22nd Chief Justice of the Texas Supreme Court
- In office October 4, 1972 – October 25, 1982
- Appointed by: Preston Smith
- Preceded by: Robert W. Calvert
- Succeeded by: Jack Pope

Associate Justice of the Texas Supreme Court
- In office October 1, 1957 – October 4, 1972
- Appointed by: Price Daniel
- Preceded by: Few Brewster
- Succeeded by: Hawthorne Phillips

Personal details
- Born: Joe Robert Greenhill June 14, 1914 Abilene, Texas, U.S.
- Died: February 11, 2011 (aged 96) Austin, Texas, U.S.
- Alma mater: University of Texas (BA, BBA, LLB)

Military service
- Branch/service: United States Navy
- Battles/wars: World War II

= Joe R. Greenhill =

American judge

Joe Robert Greenhill (July 14, 1914 - February 11, 2011) was an American attorney. He served on the Texas Supreme Court for 25 years, 10 of those as chief justice.

==Biography==
Born in Houston, Texas, Greenhill attended the University of Texas, where he earned Bachelor of Arts and Bachelor of Business Administration degrees in 1936 and a Bachelor of Laws degree in 1939 where he was a member of the Texas Cowboys.
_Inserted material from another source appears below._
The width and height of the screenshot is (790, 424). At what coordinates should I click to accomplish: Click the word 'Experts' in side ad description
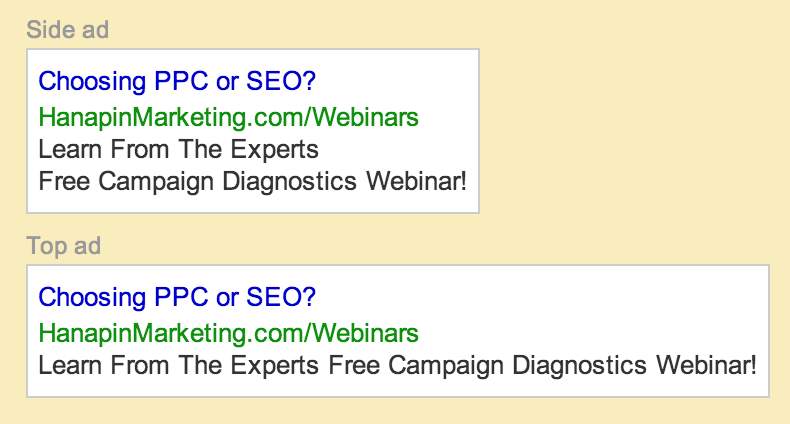(x=275, y=150)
During World War II, he served as junior officer in the United States Navy, first in intelligence and then as executive officer of a mine sweeper in the Pacific Theater. He became Assistant Attorney General of the State of Texas in 1948, co-founded Graves, Dougherty & Greenhill in 1950 and was appointed to the Texas Supreme Court in 1957, where he served until 1982. He received an honorary Doctor of Law degree from Southern Methodist University in 1977.

Greenhill was of counsel at Baker Botts.